Der bayerische Ministerpräsident Markus Söder steht vor dem Denkmal für die Opfer des Anschlags auf das Olympia-Einkaufszentrum in München. (dpa / Peter Kneffel)
Bayerns Ministerpräsident Söder am Denkmal für die Opfer (dpa / Peter Kneffel)

In München ist an die Opfer des Anschlags auf das Olympia-Einkaufszentrum vor fünf Jahren erinnert worden.

Auf einer Gedenkveranstaltung vor dem Gebäude rief Bayerns Ministerpräsident Söder zum Kampf gegen Hasskriminalität und Hetze auf. Der Rechtsextremismus wachse in der Gesellschaft wie ein Tumor. Der Münchener Oberbürgermeister Reiter erklärte, der Anschlag gehöre zur blutigen Spur des rechten Terrors, die sich seit Jahrzehnten durch Deutschland ziehe.

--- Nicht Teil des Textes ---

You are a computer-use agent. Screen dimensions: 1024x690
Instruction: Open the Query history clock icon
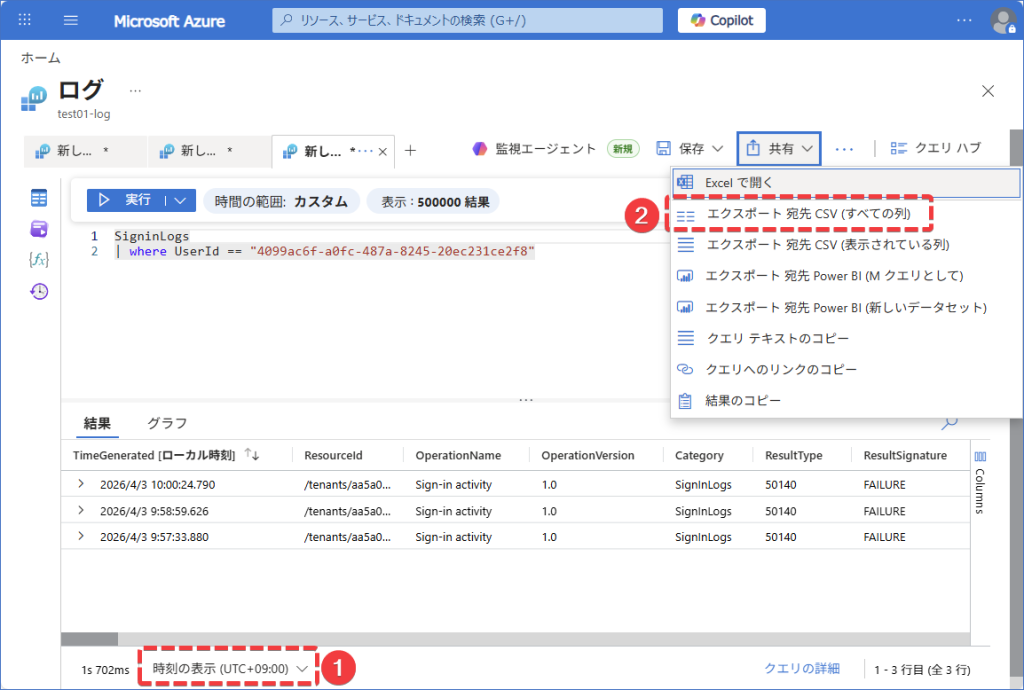(x=39, y=291)
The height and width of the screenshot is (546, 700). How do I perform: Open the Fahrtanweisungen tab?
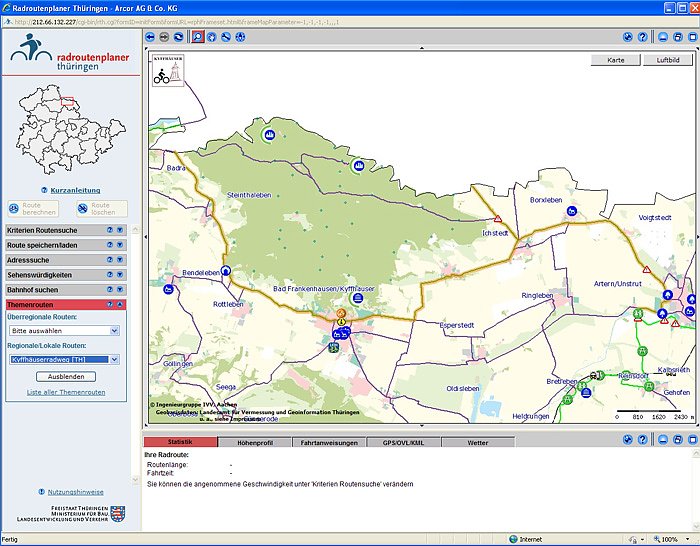[x=329, y=442]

Ein junger Mann hatte am 22. Juli 2016 neun Menschen erschossen und viele weitere verletzt. Anschließend tötete er sich selbst. Der Anschlag war zunächst als Amoklauf bezeichnet worden. Erst 2019 stuften die Behörden die Tat als politisch motivierte Gewaltkriminalität ein.

Diese Nachricht wurde am 22.07.2021 im Programm Deutschlandfunk gesendet.